Briefly, then, in order to confine the story within scientific bounds, John Armstrong, went to the hut, choked the Indian guard and carried away Mlle. Giraud. With her was also conveyed a number of pounds of gold dust she had collected during her six months’ forced engagement in Tacuzama. The Carabobo Indians are easily the most enthusiastic lovers of music between the equator and the French Opera House in New Orleans. They are also strong believers that the advice of Emerson was good when he said: “The thing thou wantest, O discontented man –take it, and pay the price.” A number of them had attended the performance of the Alcazar Opera Company in Macuto, and found Mlle.
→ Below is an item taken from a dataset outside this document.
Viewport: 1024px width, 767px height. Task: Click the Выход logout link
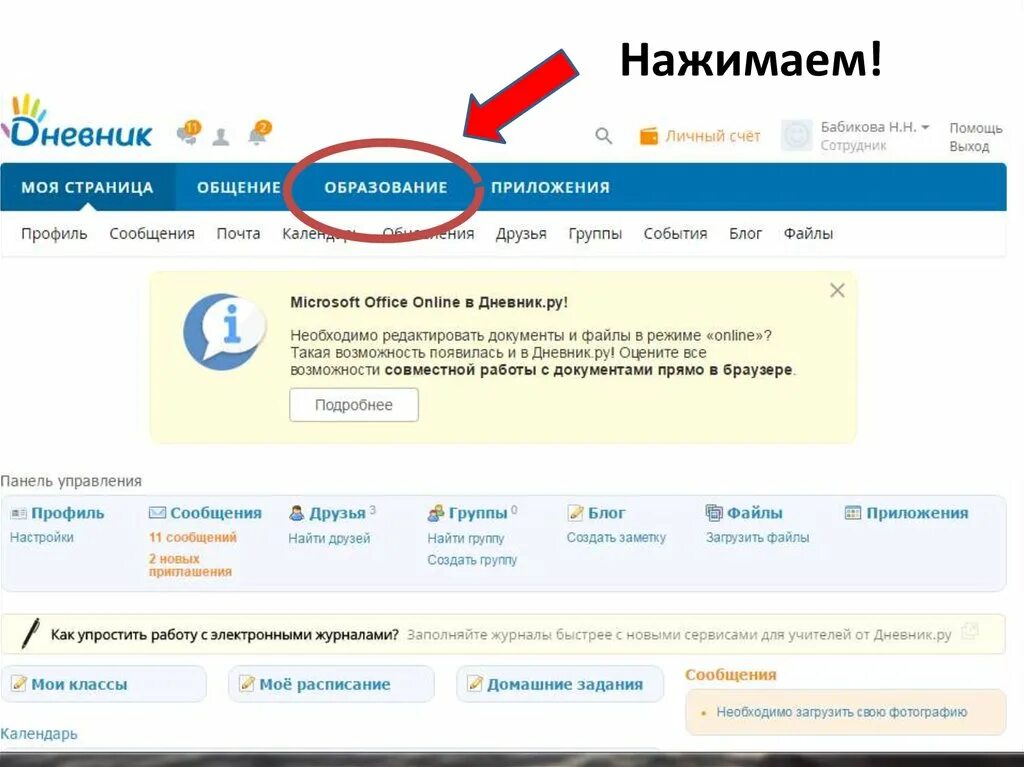969,146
Giraud’s style and technique satisfactory. They wanted her, so they took her one evening suddenly and without any fuss. They treated her with much consideration, exacting only one song recital each day. She was quite pleased at being rescued by Mr. Armstrong. So much for mystery and adventure. Now to resume the theory of the protoplasm.

John Armstrong and Mlle. Giraud rode among the Andean peaks, enveloped in their greatness and sublimity. The mightiest cousins, furthest removed, in nature’s great family become conscious of the tie. Among those huge piles of primordial upheaval, amid those gigantic silences and elongated fields of distance the littlenesses of men are precipitated as one chemical throws down a sediment from another. They moved reverently, as in a temple. Their souls were uplifted in unison with the stately heights. They travelled in a zone of majesty and peace.

To Armstrong the woman seemed almost a holy thing. Yet bathed in the white, still dignity of her martyrdom that purified her earthly beauty and gave out, it seemed, an aura of transcendent loveliness, in those first hours of companionship she drew from him an adoration that was half human love, half the worship of a descended goddess.

Never yet since her rescue had she smiled. Over her dress she still wore the robe of leopard skins, for the mountain air was cold. She looked to be some splendid princess belonging to those wild and awesome altitudes. The spirit of the region chimed with hers. Her eyes were always turned upon the sombre cliffs, the blue gorges and the snow-clad turrets, looking a sublime melancholy equal to their own. At times on the journey she sang thrilling te deums and misereres that struck the true note of the hills, and made their route seem like a solemn march down a cathedral aisle. The rescued one spoke but seldom, her mood partaking of the hush of nature that surrounded them. Armstrong looked upon her as an angel. He could not bring himself to the sacrilege of attempting to woo her as other women may be wooed.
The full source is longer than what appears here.